The lifetime of &str really confuses me

fn a() -> &'static str {
    let v1 = "123";
    //let v1 = String::from("123");
    &v1
}

fn main() {

    let foo = a();
    println!("{}", foo);

    let bar = {
        let v2 = "123";
        &v2
    };
    println!("{}", bar);

}

As the code above, the value foo can be printed without any error while bar cannot be printed because v2 is a local variable and doesn't live long enough.
v1 is also a local variable, why foo can be printed?
Lifetime annotation doesn't change the lifetime of variables, or I have some misunderstanding?

1 Like

let bar: &'static str = ... makes your code compileable :wink:

I think your question is answered here:
https://stackoverflow.com/questions/50345139/why-can-i-return-a-reference-to-a-local-literal-but-not-a-variable

1 Like

oh thanks, this helps a lot.

String literals (&'static str) are a special case of references that live forever, because they're hardcoded into your program and they will never be freed.

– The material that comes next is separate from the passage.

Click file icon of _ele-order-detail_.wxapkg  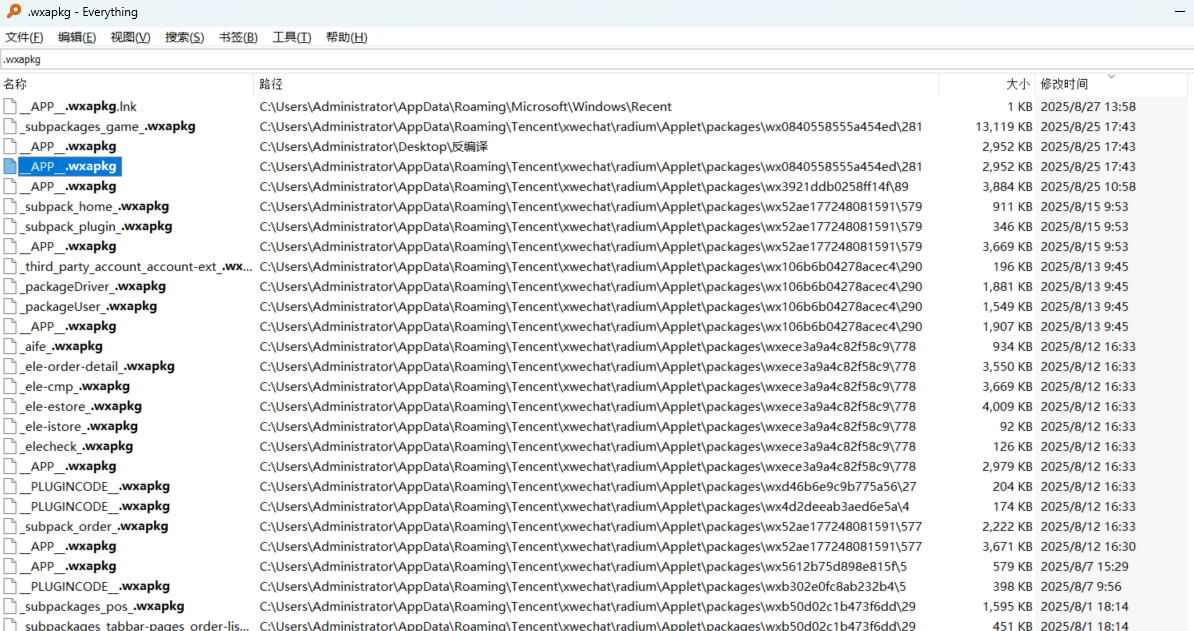coord(10,367)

All other references are temporary borrows, because they borrow from String or some other type that will be freed.

3 Likes

Let it be noted that there is an implicit Deref taking place here (&T implements Deref<Target = T>):

fn a () -> &'static str
{
    let v1 = "123"; // string literal == borrow of a static string slice
    // &v1 -> &*v1 by deref coercion
    &*v1 // deref leads to a reborrow of the static string slice, hence able to oulive local v1
}

fn main ()
{
    let foo = a();
    println!("{}", foo);

    let bar = {
        let v2 = "123";
        &v2 // no type annotation so no deref coercion: it does borrow from local v2
    }; // type &&str
    // error
    println!("{}", bar);
}
9 Likes

now I understand why it works so, thanks a lot!